**Brief:** Collect every line in the items below that contains the word "heading", treating uppercase and lowercase as different.

* begin Provided data *

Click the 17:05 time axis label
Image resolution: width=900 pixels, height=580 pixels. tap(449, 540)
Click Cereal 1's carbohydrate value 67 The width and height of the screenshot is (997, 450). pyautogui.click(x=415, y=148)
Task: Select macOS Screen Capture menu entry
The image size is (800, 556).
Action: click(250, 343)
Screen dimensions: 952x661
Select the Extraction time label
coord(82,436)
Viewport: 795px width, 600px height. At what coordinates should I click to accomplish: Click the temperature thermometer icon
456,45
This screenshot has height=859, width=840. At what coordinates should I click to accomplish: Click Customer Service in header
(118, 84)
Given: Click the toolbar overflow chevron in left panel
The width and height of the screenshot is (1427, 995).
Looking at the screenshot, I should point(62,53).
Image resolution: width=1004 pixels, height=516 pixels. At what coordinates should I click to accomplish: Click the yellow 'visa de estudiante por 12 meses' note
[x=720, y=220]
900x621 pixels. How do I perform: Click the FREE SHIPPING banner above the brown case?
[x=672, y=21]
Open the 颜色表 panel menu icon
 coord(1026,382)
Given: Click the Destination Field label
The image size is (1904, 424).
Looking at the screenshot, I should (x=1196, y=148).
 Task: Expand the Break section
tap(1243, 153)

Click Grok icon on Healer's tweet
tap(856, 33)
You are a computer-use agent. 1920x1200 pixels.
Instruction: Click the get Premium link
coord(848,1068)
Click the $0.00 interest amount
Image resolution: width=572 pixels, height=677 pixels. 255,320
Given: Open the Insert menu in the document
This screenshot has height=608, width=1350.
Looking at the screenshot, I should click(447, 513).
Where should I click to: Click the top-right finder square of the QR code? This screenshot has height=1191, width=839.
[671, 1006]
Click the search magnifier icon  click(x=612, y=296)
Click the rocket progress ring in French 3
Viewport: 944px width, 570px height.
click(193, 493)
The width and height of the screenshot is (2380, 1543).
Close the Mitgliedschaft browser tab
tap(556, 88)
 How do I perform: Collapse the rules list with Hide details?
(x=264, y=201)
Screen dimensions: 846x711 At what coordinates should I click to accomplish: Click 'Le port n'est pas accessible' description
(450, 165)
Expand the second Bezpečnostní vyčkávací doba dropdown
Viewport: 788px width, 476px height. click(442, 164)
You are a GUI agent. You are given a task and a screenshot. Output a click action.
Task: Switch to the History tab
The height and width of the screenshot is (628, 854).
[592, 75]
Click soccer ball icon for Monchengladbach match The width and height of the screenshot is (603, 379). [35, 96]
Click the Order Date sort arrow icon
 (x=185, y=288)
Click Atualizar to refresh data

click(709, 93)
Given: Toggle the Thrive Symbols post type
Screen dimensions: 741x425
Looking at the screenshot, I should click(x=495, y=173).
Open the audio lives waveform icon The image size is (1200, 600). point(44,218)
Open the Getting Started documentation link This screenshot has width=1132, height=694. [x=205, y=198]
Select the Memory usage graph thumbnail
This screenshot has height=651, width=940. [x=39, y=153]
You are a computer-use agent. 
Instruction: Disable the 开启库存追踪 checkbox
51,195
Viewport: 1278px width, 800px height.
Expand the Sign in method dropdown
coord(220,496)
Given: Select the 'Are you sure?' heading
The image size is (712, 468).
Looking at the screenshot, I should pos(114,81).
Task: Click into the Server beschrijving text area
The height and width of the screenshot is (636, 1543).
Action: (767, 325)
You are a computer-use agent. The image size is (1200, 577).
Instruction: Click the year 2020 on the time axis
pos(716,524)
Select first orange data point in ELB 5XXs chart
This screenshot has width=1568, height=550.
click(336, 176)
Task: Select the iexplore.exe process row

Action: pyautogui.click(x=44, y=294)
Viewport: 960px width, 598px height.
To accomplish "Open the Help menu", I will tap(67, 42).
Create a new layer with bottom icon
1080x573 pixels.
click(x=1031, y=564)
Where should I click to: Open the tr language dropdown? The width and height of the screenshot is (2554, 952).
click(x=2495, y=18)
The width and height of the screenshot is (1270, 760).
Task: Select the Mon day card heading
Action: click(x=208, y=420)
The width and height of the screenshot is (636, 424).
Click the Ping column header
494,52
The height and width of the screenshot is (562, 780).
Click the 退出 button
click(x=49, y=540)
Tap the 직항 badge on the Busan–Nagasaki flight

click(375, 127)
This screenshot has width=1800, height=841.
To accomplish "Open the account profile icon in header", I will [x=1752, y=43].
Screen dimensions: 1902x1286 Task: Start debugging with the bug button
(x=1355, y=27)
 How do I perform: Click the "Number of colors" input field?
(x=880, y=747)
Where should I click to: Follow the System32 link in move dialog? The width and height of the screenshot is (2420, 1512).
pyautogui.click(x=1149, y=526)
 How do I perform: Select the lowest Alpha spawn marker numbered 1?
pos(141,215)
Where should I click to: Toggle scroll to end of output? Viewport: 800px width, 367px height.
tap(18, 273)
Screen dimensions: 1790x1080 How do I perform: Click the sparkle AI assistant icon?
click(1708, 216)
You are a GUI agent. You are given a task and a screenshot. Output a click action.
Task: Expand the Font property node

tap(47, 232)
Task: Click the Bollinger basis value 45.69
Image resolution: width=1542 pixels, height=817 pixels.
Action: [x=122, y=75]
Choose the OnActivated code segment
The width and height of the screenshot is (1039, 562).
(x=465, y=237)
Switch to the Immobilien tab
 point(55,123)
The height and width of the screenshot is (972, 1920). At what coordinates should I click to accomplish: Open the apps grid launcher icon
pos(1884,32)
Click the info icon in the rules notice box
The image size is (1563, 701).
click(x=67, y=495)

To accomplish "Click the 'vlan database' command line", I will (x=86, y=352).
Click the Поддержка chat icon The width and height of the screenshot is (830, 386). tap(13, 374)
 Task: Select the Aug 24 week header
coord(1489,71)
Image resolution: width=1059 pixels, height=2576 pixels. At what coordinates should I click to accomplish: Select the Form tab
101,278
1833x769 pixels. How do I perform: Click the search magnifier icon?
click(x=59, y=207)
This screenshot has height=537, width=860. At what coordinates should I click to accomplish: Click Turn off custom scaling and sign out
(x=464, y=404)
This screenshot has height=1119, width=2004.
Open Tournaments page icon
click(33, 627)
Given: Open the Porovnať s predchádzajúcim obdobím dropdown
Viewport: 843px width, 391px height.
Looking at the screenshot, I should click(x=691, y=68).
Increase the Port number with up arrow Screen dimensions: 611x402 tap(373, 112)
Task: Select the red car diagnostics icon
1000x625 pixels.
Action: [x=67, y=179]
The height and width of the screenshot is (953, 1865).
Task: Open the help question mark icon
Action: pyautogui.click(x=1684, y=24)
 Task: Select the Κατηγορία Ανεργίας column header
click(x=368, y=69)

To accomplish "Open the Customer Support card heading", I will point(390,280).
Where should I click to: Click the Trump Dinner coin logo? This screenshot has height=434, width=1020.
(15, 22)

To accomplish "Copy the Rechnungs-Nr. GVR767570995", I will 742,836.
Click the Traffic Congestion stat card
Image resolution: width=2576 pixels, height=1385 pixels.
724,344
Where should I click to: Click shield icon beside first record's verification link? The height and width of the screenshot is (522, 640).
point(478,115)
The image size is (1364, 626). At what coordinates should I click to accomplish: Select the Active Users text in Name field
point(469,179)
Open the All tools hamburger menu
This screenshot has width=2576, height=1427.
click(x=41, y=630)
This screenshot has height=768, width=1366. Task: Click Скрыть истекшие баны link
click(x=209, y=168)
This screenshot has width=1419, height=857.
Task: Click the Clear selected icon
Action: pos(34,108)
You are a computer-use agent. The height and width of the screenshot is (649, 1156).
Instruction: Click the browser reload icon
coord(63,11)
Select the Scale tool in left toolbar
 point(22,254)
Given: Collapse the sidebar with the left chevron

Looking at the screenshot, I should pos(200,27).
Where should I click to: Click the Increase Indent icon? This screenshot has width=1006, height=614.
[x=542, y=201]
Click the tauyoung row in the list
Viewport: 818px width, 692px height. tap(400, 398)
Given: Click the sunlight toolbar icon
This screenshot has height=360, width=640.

* end Provided data *

**Task result:**
Given: Select the 'Are you sure?' heading
Task: Select the Mon day card heading
To accomplish "Open the Customer Support card heading", I will point(390,280).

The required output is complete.